Metro isn’t saying fares are definitely going up. The transit agency is basically keeping its options open as they look for ways to make up for a decrease in revenue. Acting CEO George Greanias says Metro is simply being open with the public and letting them know all options are being explored.
“Every source of revenue every potential source of revenue, every expenditure, every potential expenditure. And one of the things you look at is whether or not you should adjust your fares. The fact is we look at that the same way we look at should we cut service. Should we adjust maintenance programs? Should we slow up some capital projects? Things are all things we look at.”
The loss in revenue isn’t because of fewer riders, it’s because of a loss in sales tax dollars. Metro gets a penny for every dollar of sales tax in the areas that it serves. So even though houston’s economy is doing better than other cities, people have still been spending less the past two years. Greanias says that money has to be made up somewhere.
“Where the fare increase issue comes in is, alright, at the end of the day if we want to give this level of service, can we do it without a fare increase, or if we were to do a fare increase, can we enhance it some way.”

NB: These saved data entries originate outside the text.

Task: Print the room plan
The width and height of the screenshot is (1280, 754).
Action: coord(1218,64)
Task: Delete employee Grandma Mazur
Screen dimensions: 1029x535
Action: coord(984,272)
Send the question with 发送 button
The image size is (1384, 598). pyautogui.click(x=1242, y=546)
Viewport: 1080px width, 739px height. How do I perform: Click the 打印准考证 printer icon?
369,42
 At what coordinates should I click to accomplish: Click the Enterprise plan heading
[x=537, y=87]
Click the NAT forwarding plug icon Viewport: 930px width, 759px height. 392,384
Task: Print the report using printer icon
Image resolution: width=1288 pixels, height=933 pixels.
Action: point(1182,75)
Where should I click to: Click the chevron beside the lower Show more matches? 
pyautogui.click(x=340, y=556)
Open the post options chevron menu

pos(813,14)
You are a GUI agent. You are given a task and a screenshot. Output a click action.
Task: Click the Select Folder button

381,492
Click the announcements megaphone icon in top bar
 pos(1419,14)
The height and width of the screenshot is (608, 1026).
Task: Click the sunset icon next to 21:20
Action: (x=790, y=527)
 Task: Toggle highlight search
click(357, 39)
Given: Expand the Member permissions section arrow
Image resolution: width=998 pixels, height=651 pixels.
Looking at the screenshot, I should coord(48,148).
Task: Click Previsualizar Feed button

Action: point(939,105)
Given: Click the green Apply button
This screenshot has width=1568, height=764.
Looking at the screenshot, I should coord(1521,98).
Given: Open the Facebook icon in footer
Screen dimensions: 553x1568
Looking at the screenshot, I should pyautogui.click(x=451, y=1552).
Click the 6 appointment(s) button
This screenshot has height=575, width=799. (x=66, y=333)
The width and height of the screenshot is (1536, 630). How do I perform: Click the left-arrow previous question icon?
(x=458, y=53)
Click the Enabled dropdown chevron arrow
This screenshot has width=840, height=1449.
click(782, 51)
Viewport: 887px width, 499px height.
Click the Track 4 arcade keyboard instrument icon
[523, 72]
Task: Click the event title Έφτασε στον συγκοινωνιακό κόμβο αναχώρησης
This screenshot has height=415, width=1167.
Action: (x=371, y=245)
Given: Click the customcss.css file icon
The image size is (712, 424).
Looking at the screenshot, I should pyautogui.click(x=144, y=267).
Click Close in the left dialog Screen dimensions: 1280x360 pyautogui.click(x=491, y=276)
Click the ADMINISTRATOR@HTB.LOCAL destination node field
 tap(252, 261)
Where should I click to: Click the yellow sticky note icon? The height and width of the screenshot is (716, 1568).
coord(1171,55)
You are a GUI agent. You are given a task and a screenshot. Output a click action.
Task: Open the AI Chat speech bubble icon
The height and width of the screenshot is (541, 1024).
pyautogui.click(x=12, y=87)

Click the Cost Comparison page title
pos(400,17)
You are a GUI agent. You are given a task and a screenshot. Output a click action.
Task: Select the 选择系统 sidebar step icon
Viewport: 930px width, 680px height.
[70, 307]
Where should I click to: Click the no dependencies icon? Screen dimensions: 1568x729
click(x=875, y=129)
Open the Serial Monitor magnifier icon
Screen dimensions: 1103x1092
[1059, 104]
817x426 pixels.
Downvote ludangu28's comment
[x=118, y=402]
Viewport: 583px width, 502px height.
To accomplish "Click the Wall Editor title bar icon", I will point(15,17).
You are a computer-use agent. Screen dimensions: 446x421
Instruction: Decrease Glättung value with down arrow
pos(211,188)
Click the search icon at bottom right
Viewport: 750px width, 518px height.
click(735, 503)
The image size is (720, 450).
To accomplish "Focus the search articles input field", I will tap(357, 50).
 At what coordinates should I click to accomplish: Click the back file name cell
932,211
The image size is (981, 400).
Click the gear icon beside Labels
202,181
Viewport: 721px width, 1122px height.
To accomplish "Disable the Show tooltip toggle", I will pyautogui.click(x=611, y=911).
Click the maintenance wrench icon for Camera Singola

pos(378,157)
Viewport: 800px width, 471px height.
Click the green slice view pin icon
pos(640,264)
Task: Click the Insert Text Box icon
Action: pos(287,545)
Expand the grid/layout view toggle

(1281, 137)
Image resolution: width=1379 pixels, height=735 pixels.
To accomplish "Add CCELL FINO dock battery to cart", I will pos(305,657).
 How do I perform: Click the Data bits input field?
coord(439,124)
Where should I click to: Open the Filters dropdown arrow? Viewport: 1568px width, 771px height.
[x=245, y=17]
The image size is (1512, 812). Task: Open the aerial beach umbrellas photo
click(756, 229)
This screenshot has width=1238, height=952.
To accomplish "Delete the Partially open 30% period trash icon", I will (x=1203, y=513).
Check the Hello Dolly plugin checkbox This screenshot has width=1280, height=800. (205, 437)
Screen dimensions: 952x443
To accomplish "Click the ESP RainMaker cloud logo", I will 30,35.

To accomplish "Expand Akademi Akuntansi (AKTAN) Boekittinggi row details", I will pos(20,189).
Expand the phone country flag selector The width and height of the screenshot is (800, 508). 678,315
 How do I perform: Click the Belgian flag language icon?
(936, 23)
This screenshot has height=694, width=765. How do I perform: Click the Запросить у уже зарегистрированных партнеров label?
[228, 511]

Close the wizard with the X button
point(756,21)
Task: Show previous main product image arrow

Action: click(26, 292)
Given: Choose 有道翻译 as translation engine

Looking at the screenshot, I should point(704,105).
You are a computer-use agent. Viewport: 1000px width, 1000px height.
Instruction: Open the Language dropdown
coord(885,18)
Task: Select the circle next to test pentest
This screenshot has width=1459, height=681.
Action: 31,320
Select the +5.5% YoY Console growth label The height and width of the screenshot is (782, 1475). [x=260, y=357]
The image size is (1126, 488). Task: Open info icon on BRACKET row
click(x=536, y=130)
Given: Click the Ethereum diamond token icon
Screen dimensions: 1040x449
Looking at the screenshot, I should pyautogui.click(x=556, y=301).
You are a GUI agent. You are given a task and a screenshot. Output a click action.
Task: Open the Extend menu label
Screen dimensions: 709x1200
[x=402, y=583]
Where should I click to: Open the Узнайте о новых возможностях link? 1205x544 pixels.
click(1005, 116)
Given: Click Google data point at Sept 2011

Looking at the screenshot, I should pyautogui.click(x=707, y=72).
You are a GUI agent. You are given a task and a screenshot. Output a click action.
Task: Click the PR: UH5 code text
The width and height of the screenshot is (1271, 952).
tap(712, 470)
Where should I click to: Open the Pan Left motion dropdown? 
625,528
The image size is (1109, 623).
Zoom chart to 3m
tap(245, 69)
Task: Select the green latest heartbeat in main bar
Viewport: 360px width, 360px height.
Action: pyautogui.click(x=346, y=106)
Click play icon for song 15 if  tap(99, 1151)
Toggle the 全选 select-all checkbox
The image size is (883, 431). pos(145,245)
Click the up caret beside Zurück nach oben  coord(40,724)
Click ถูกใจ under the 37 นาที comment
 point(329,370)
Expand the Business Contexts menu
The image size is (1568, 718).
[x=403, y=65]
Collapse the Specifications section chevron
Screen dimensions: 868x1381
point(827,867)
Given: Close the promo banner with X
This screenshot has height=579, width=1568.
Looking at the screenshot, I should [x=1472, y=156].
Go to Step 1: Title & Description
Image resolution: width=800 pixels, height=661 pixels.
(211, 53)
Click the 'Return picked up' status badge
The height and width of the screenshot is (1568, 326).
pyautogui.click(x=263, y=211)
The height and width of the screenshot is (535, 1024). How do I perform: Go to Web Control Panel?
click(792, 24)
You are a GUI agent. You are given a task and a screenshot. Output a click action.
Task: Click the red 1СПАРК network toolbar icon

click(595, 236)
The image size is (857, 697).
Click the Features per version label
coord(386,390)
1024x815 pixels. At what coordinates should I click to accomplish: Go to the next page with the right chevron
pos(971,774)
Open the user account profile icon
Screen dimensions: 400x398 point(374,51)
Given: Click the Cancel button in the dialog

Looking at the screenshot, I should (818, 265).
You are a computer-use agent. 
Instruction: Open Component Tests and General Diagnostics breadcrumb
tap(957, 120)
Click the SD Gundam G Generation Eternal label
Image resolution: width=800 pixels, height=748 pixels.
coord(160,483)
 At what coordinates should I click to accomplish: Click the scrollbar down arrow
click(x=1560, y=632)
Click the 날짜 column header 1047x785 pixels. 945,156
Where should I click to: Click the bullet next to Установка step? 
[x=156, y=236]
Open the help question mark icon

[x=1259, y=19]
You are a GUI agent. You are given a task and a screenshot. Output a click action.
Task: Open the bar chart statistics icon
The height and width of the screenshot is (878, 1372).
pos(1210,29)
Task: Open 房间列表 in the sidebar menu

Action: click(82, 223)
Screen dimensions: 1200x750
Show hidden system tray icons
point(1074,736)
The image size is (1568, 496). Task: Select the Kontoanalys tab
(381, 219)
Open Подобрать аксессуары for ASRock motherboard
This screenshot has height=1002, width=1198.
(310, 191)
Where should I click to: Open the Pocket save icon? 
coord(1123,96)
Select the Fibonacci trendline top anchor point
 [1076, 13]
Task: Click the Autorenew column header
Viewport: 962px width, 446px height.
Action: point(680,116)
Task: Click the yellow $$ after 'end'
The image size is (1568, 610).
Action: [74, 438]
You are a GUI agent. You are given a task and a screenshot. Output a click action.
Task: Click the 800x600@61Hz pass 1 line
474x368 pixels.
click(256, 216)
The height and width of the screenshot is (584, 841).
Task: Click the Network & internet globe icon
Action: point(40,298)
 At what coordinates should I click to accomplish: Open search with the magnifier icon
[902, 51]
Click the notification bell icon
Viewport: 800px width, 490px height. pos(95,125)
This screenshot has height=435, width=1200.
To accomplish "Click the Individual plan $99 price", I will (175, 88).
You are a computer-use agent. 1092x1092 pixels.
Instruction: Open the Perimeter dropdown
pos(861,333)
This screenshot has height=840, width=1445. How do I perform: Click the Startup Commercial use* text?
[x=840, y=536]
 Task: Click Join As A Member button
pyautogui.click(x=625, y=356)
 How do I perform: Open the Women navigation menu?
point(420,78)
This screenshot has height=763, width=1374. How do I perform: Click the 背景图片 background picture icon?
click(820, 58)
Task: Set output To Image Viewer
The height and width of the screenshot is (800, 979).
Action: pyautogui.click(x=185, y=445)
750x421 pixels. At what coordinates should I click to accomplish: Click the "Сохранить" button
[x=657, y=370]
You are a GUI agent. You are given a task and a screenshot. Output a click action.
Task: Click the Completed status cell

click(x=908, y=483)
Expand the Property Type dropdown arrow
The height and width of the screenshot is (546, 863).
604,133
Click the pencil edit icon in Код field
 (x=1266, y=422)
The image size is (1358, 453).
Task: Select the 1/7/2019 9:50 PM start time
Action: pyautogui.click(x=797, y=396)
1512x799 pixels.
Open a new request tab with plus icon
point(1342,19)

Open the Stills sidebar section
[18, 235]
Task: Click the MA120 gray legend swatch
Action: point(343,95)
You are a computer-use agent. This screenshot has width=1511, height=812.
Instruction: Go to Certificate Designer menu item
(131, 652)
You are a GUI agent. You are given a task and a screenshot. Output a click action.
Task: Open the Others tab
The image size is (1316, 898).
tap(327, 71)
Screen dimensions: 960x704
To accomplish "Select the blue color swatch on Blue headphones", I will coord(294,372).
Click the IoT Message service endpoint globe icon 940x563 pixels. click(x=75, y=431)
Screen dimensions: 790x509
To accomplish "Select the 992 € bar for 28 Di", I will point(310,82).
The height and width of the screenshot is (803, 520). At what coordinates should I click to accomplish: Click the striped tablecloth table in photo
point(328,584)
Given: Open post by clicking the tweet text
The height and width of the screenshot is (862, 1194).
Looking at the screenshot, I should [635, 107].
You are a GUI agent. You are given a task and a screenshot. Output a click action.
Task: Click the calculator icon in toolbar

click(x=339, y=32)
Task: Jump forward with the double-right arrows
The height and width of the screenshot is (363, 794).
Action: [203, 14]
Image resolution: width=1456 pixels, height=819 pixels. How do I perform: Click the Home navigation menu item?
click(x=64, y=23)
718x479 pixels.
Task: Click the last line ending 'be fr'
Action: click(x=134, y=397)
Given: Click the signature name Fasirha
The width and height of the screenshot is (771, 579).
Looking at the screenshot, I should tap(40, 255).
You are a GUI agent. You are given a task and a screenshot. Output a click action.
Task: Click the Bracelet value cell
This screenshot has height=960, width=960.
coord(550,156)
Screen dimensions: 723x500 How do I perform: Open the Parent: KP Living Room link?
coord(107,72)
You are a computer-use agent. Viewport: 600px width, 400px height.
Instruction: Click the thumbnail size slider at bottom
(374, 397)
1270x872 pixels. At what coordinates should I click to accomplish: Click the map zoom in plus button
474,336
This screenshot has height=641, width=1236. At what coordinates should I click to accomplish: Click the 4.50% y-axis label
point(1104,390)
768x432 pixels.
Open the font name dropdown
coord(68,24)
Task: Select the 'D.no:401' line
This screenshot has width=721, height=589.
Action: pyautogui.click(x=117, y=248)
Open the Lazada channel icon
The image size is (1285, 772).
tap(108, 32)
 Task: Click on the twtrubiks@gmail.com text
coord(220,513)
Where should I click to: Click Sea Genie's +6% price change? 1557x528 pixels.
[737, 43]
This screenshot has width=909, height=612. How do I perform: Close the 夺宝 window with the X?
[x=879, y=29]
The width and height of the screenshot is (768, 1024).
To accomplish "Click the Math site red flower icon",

Two weeks ago, the Reverend Jesse Jackson and National Transit Workers Union leaders came to Houston to rally for legislation they said would save bus drivers’ jobs, keep fares from going up and services from being cut. At the time, some questioned why rally in Houston when things here are much better. Greanias says Houston is better off.
“If you look at other transit agencies around the country, they are in economic climates that are worse than ours. The other thing that Metro has going for it is the financial planning done here was more conservative and so although there’s been a downturn, the impact on the authority has not been as severe.”
Metro’s Board will finalize next year’s budget in Septemeber. That’s when we should know for sure if the price of a bus ticket will go up.
Bill Stamps, KUHF News.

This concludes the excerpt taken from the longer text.